Pues eso, que Córdoba es un coro de grillos que nadie parece sentir. Paso todas las mañanas por una cochera cercana a la calle San Pablo y el ruido que escucho ahí es estentóreo, una barbaridad que ni siquiera estoy seguro que puedan provocar unos cuantos grillos. La cochera, de la que no he visto nunca entrar ni salir coche alguno y que parece sacada de una novela de Stephen King, está junto a una supuesta oficina de Correos de la que tampoco he visto nunca entrar ni salir nadie, como si realmente fuera una tapadera para una base de operaciones con alta tecnología de esas que salen en las películas de espías y que se encuentran tras la pared de un desvencijado restaurante cantonés. Todas las mañanas paso por ahí y me fijo en las demás personas y nadie se inmuta, como si estuvieran desprogramadas, hay unas grafitis en la puerta metálica de la cochera que parecen señales para quien sepa descifralos,  aprieto el paso porque me inquieta.

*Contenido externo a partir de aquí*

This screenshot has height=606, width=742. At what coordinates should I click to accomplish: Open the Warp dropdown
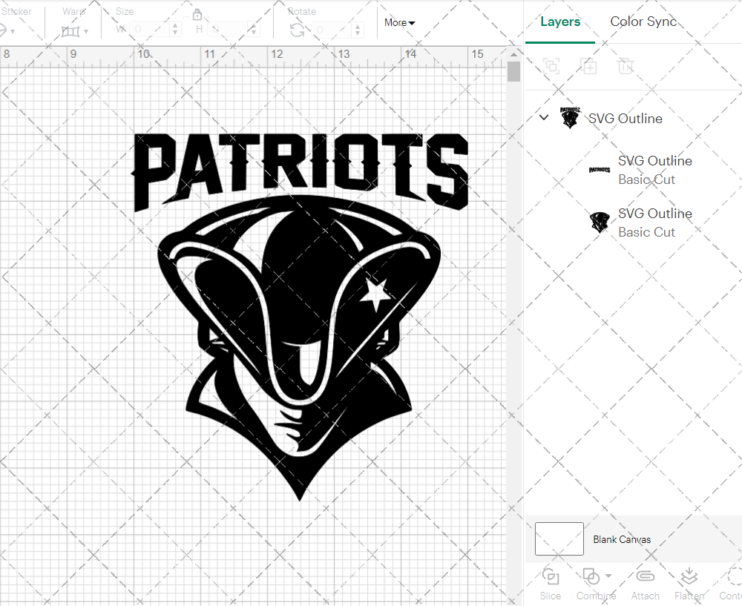(x=75, y=30)
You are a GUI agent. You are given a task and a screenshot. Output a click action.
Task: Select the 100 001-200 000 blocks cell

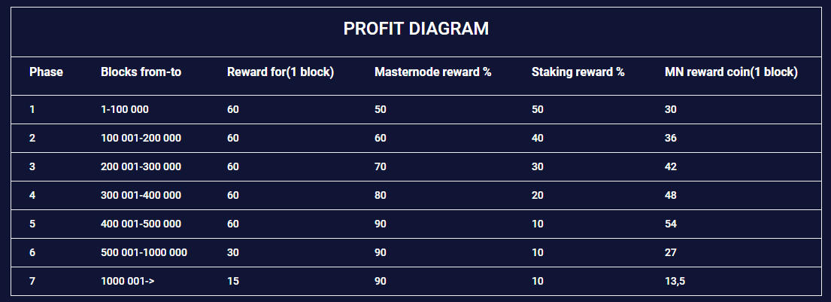click(x=141, y=138)
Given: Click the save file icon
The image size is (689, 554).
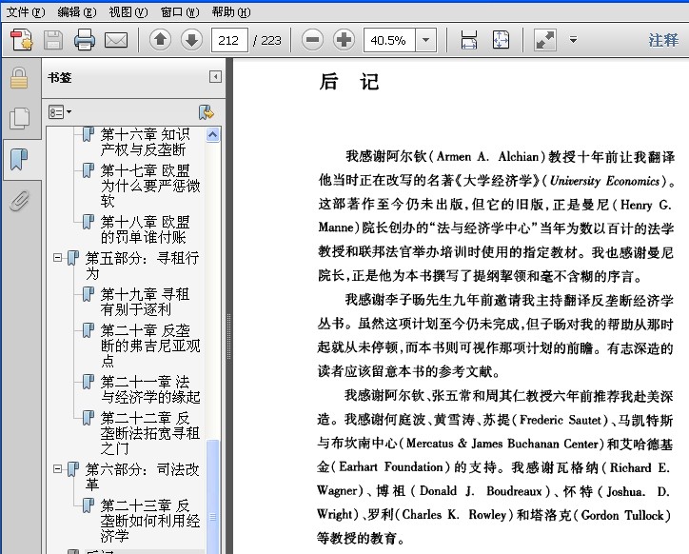Looking at the screenshot, I should 53,40.
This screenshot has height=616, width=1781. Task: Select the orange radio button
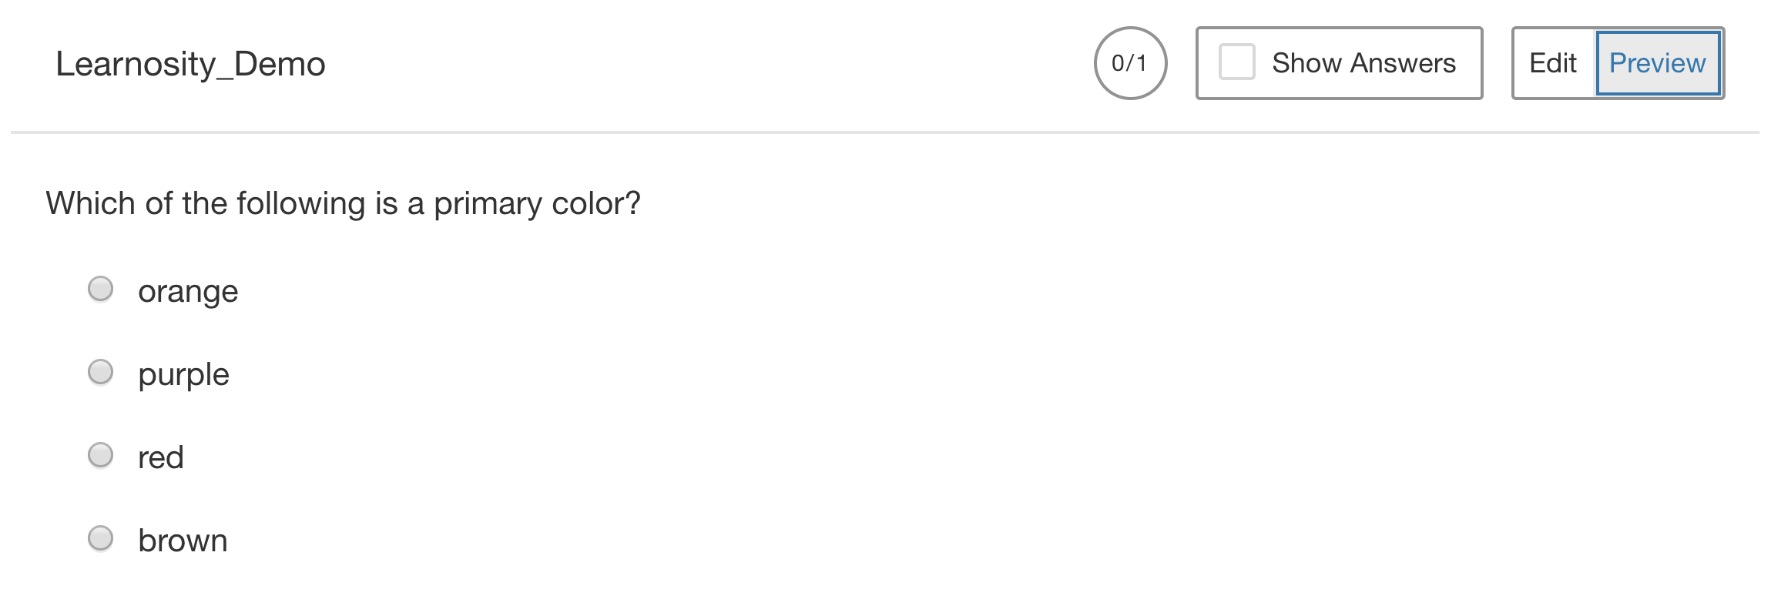click(101, 290)
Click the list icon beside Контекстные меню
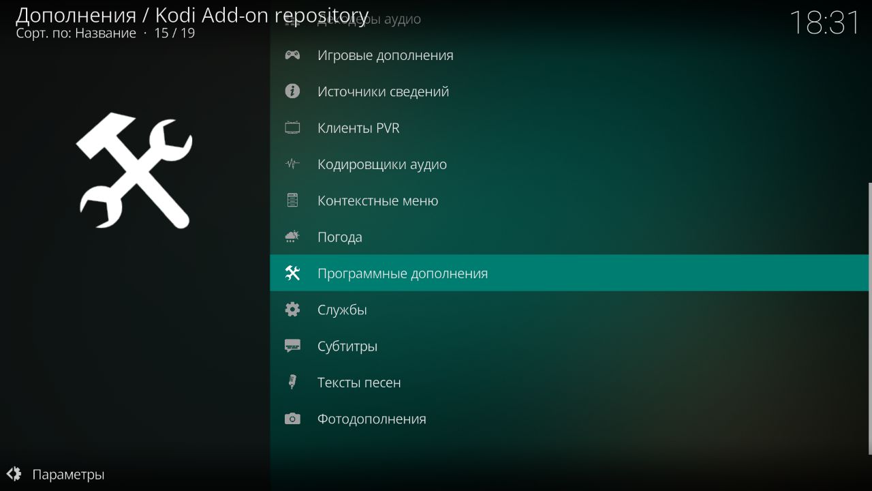872x491 pixels. point(292,200)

La esquina de Barroso y Jesús y María, donde está la sede de Vimcorsa, un par de cafeterías y un despacho de abogados es otro de los puntos sorprendentes. El ruido es más moderado y no emana de un punto fijo, aunque hay otra cochera que creo que es el refugio principal. El cri cri suena como un juego, una adivinanza, una especie de gymkana imaginada por el Consorcio de Turismo o alguna start up disparatada. Más me llama la atención aún la plaza de la Luna, en un espacio abierto y ya entrado el día, me sitúo en el centro de la plaza y oigo multitud de grillos ante la indiferencia de todos. Miro y no imagino donde se ocultan, no tengo cerca puertas, ni espacios abandonados, pero ahí están recordándome lo fácil que es que casi nadie se entere de lo que ocurre, que te conviertas en un iluminado.

Llego al trabajo, miro mi móvil y tengo tres llamadas pérdidas.

PD: Esta mañana coincidí en los estudios de la SER con Jordi Gordon, que nos contaba la historia tan terrible que describe en la película documental que estrenó ayer en el Gran Teatro, ¡Dejadme llorar¡. Nos contó que usted y yo, seguramente sin saberlo , vivimos sobre cuatro mil cadáveres sin identificar, cuatro mil personas asesinadas y enterradas como carne apestada en fosas de los cementerios de la ciudad. Aún viven hijxs, nietxs, sobrinxs de esas cuatro mil almas y andan pidiéndonos como posesos que les escuchemos, que los creamos, que aceptemos que somos hijxs de un gigantesco crimen aún impune. Nunca es tarde.